The sales of Hanwa Kogyo changed to remain at the same level in 1980’s although it had increased since they founded the company.

“From now on, any business wouldn’t grow as sharply as before.”


Through the main business had gone as far as it could go, Kita started giving a priority to Zaiteku. However, in those days, a big shift in the financial market surrounding Japan was happening. The starting point of the shift was actually the U.S.

Financial liberalization

Fund raising across the borders and free setting of interest rate were encouraged by US government. External pressure from the U.S for the financial liberalization had been increasingly built up.

They wanted Japanese investors having a huge amount of funds to expand their options for their investments by liberalizing Japan’s financial market. They also had an aim of expanding the entry of American financial institutions into the Japanese market.

A new method for investment brought by the financial liberalization drove Japanese companies to undertake Zaiteku. Hanwa raised funds from U.S market whose interest rate was lower than Japan’s.

Then, the funds were increased by Japanese bank deposits providing higher interest rate and the use of stock and exchange. In 1989, five years after they started Zaiteku, the profit made by Zaiteku had doubled.

However, why did the profit expand?



Yamaichi’s former headquarter building

There was a company which got involved in this deeply. Yamaichi Securities Co., Ltd., one of Japan’s biggest securities companies in those days.

According to unopened internal documents where testimonies of executives and details of deals were recorded, illegal deals so-called *“Nigiri” were repeatedly carried out between Yamaichi and Hanwa.

Yamaichi promised Hanwa thatthey secured yields and there would be no loss (=*Nigiri), but instead approached them with proposals of huge amount of deals.   e.g. Over 5.5% yield = ¥5 billion

Hiroyasu Ishihara, one of Yamaichi’s executives of those days, explained the reason why they started to undertake the dirty business in an interview.
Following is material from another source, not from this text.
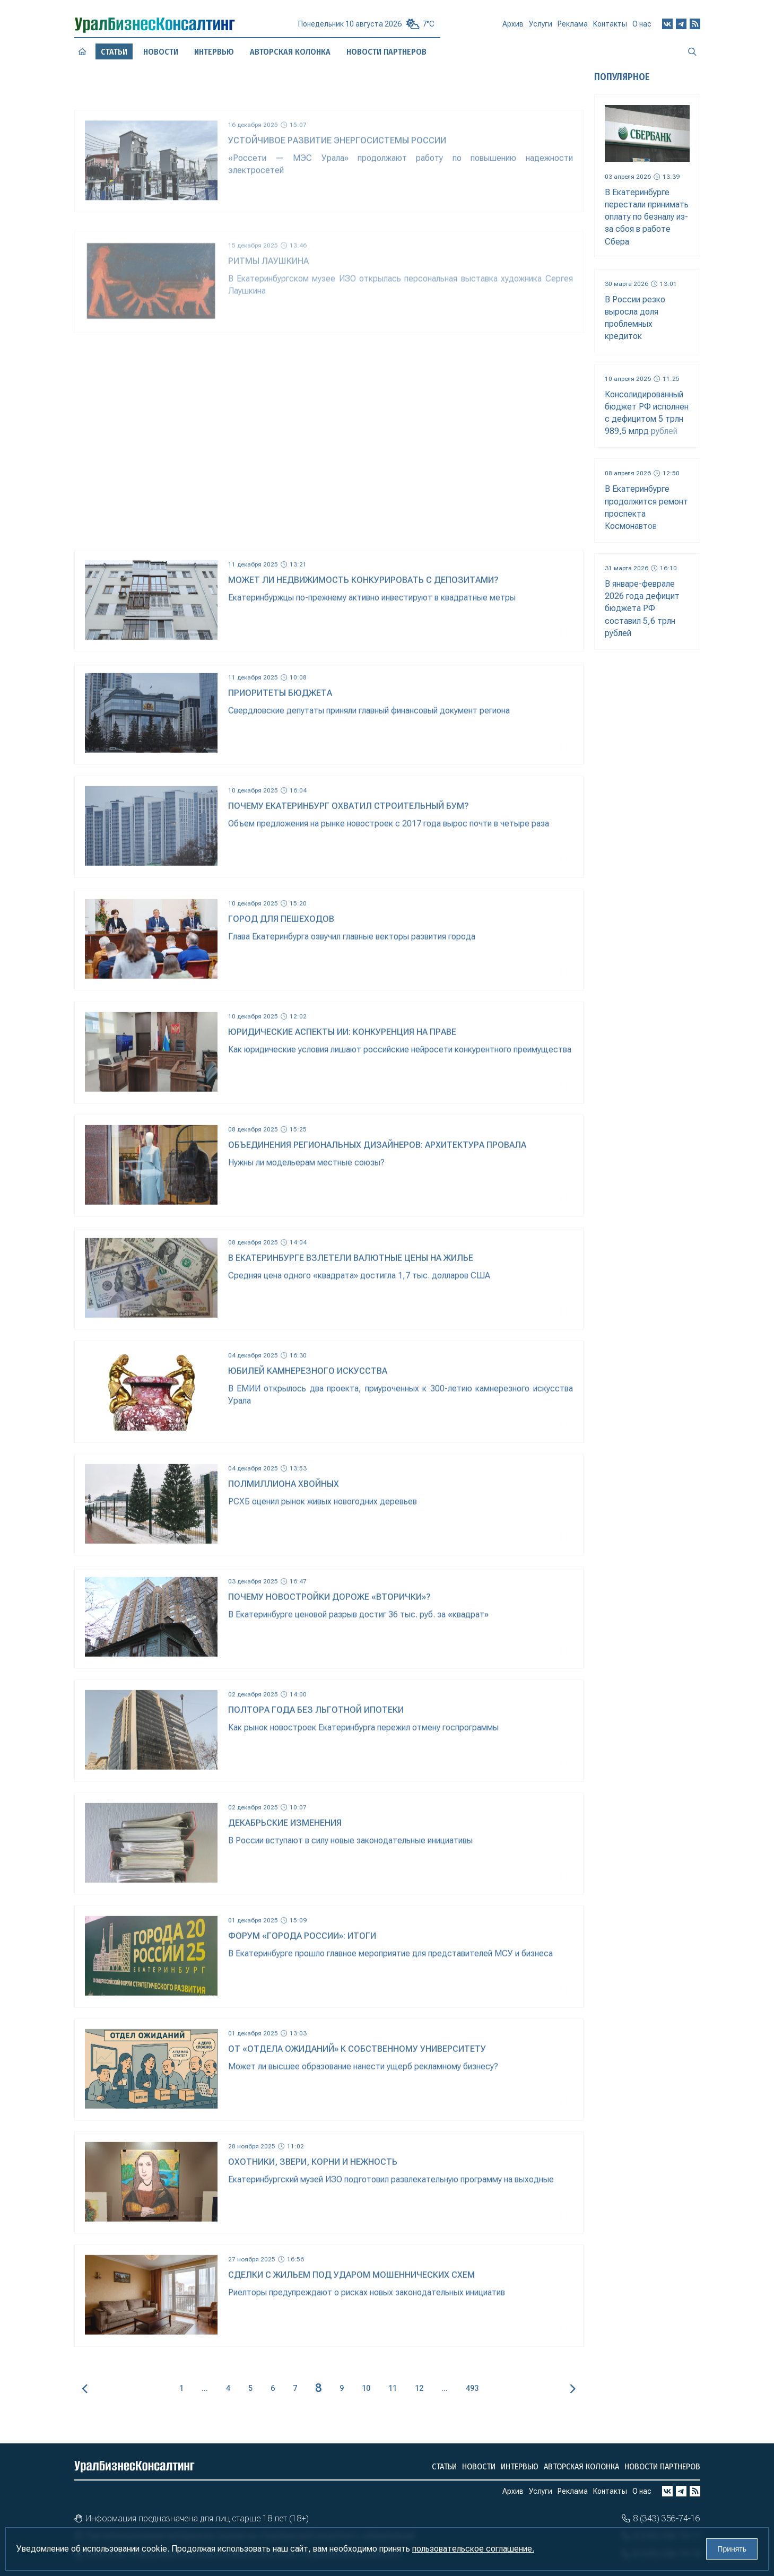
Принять (731, 2549)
“The competition of obtaining customers was extremely spurred by the financial liberalization. We should’ve done just normal business, but the competition happened. I was personally thinking that it might have been too much, but on the other hand, everything was working out so that there was no atmosphere where somebody pointed out the mistake or yelling at others.”

Hiroyasu Ishihara

According to a testimony of Yamaichi’s executive who was in charge of Hanwa, the total use of Hanwa’s funds was over ¥150 billion in those days.
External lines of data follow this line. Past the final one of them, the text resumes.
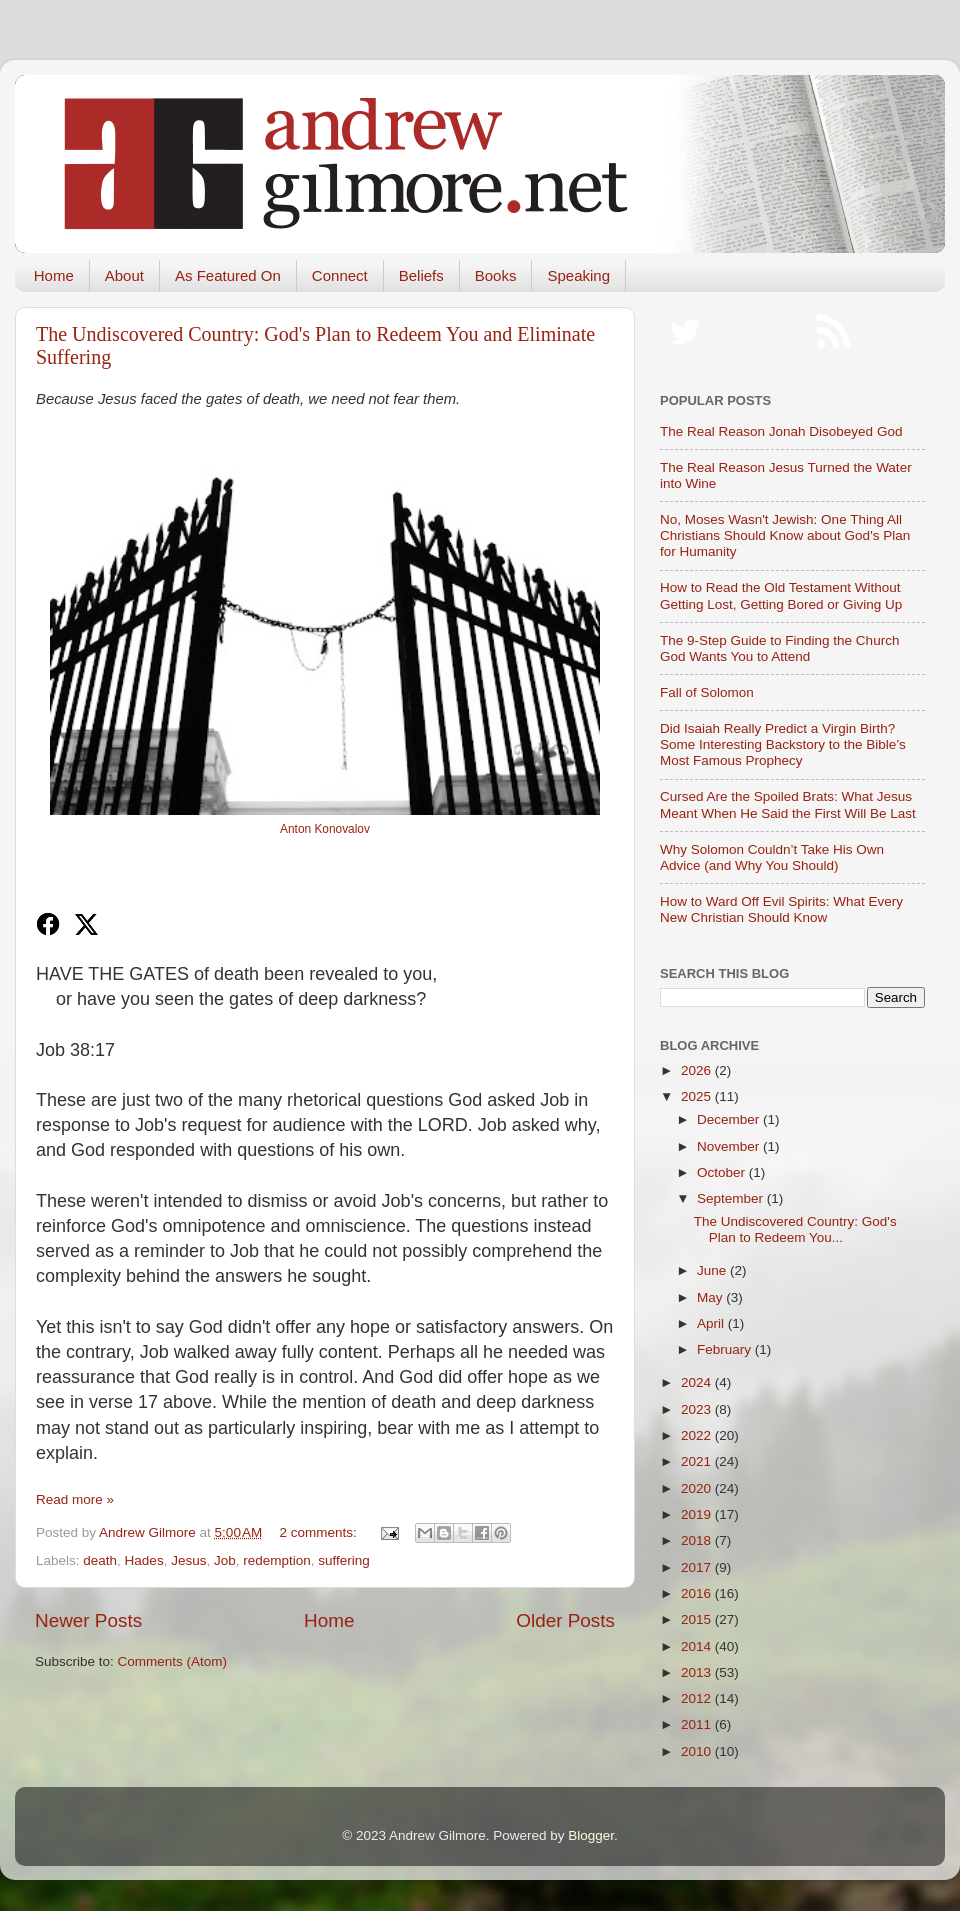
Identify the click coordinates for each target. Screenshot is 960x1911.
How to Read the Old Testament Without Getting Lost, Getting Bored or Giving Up (781, 595)
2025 (698, 1096)
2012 (698, 1698)
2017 (698, 1567)
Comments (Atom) (173, 1661)
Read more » (75, 1499)
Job (225, 1560)
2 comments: (320, 1532)
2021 (698, 1461)
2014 (698, 1646)
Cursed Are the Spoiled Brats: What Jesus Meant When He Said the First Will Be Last (788, 804)
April (712, 1323)
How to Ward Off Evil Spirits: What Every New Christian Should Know (781, 909)
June (713, 1270)
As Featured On (228, 275)
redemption (277, 1560)
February (726, 1349)
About (124, 275)
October (723, 1172)
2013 (698, 1672)
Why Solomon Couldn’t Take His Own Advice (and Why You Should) (772, 857)
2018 (698, 1540)
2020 (698, 1488)
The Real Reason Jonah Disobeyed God (781, 431)
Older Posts (565, 1620)
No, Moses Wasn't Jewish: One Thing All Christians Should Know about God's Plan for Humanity (785, 535)
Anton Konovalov (325, 829)
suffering (344, 1560)
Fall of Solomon (707, 692)
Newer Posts (88, 1620)
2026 (698, 1070)
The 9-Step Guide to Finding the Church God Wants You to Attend (779, 648)
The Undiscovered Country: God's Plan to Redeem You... (795, 1229)
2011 (698, 1724)
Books (496, 275)
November (730, 1146)
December (730, 1119)
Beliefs (421, 275)
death (100, 1560)
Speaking (578, 275)
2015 (698, 1619)
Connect (340, 275)
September (732, 1198)
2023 (698, 1409)
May (711, 1297)
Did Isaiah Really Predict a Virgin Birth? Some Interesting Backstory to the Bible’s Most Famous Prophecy (783, 744)
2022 (698, 1435)
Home (54, 275)
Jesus (188, 1560)
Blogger (591, 1835)
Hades (144, 1560)
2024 (698, 1382)
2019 (698, 1514)
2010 (698, 1751)
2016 (698, 1593)
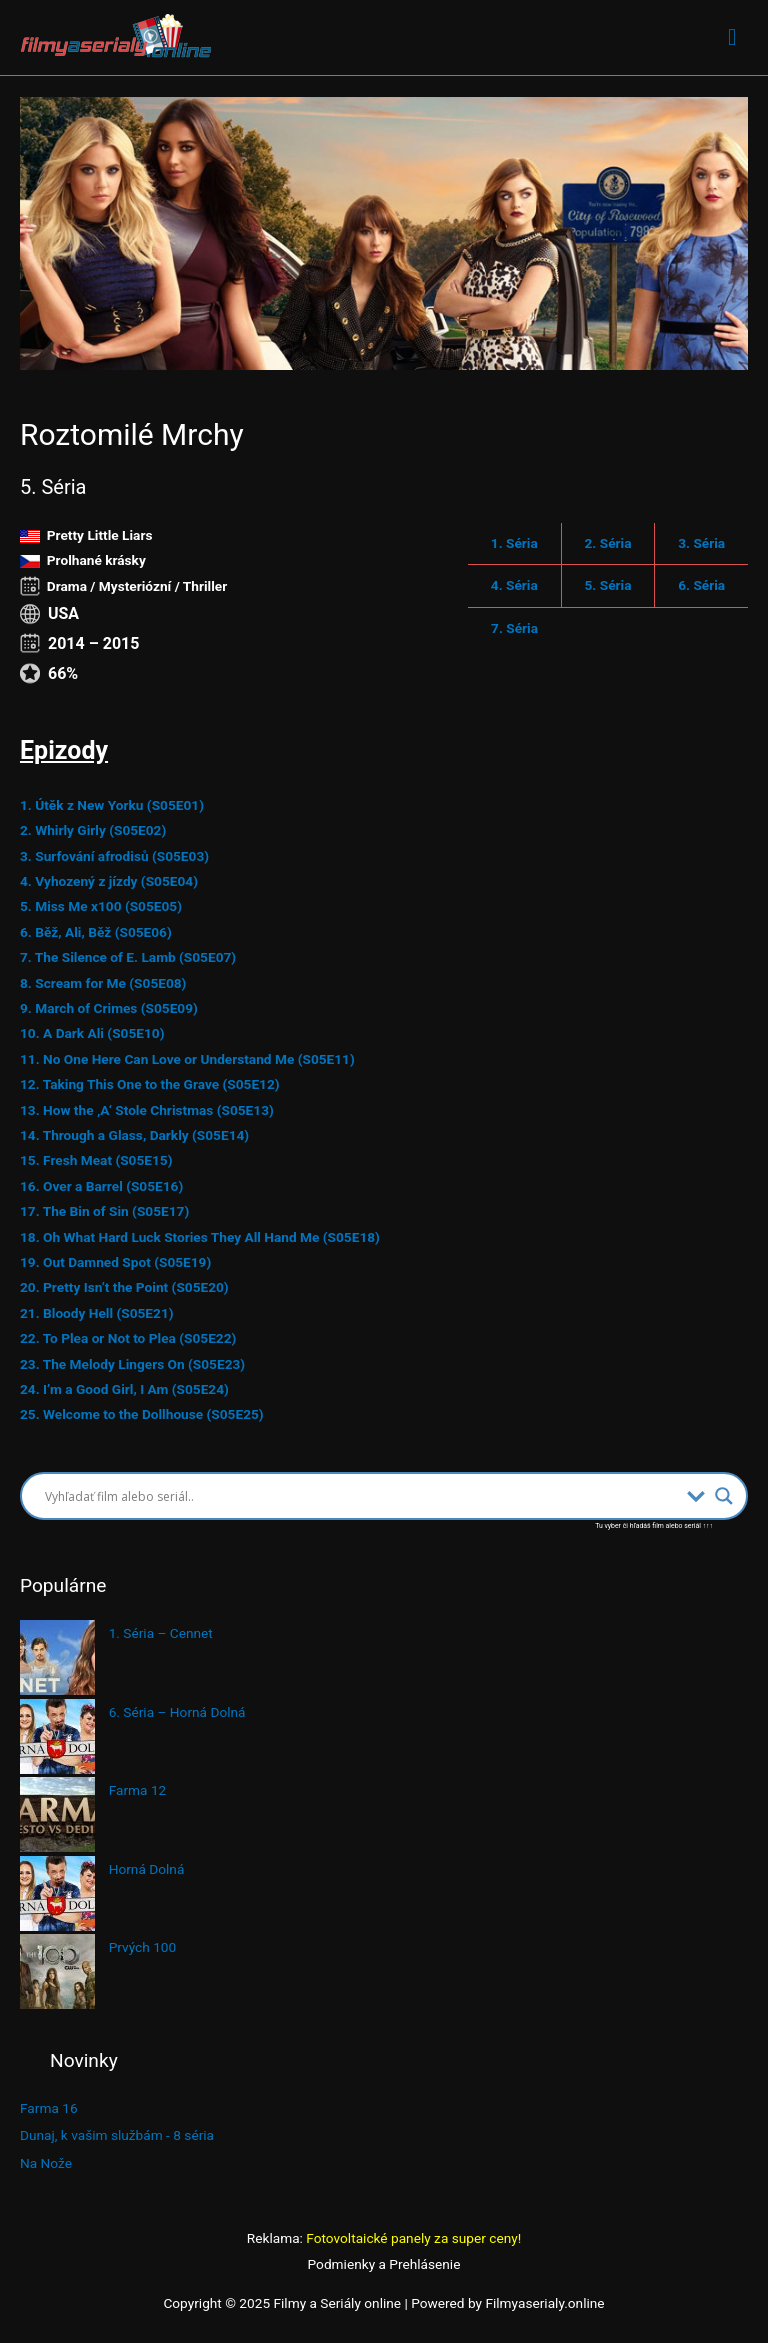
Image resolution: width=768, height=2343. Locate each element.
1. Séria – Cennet (161, 1633)
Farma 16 (49, 2108)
In 1985, the stock price was just over ¥10,000, but it became 3 times after 4 years. Back then, the abnormal state was happening at excellent pieces of land in Tokyo. Take Azabu buildings ex-president Kitaro Watanabe for instance, he started real estate business although originally he had a business dedicated to car sales. In 1980’s, he had a land for a parking lot around Mintatoku Azabu-cho area which was one of the priciest areas in Japan. In the late 80’s, banks approached him to get a huge amount of loan.

“Bankers said, you should borrow money more and more and invest them in something.”

Kitaro Watanabe

What promoted these reckless stuff was also the financial liberalization. Banks used to earn profits by financing to companies.

However, a lot of companies started to raise funds from financial markets by themselves and banks had to seek for new places for financing.

What they had their eye on was financing to real estate businesses which had increased track records because of the appreciation of land.

Watanabe bought more than 100 lands after getting loans from banks. He merged a resort hotel and golf courses one after another. His property exceeded ¥700 billion ($7 billion) at one time. This was 1980’s when the economic bubble was expanding.

“Everyone was hectic anyway. I used to be invited to a fancy night club and bar, and we drank there up to the middle of the night. Then, we had to wait for a taxi until 2 or 3am. Everyone became a real estate agency. Realtors owning private housing in Tokyo borrowed ¥several billions on the security of the housing. Then, they bought lands and sold them on, again borrowed money and bought more expensive lands and something like this. There was sort of a trick where people could earn profits all the time by reselling lands.”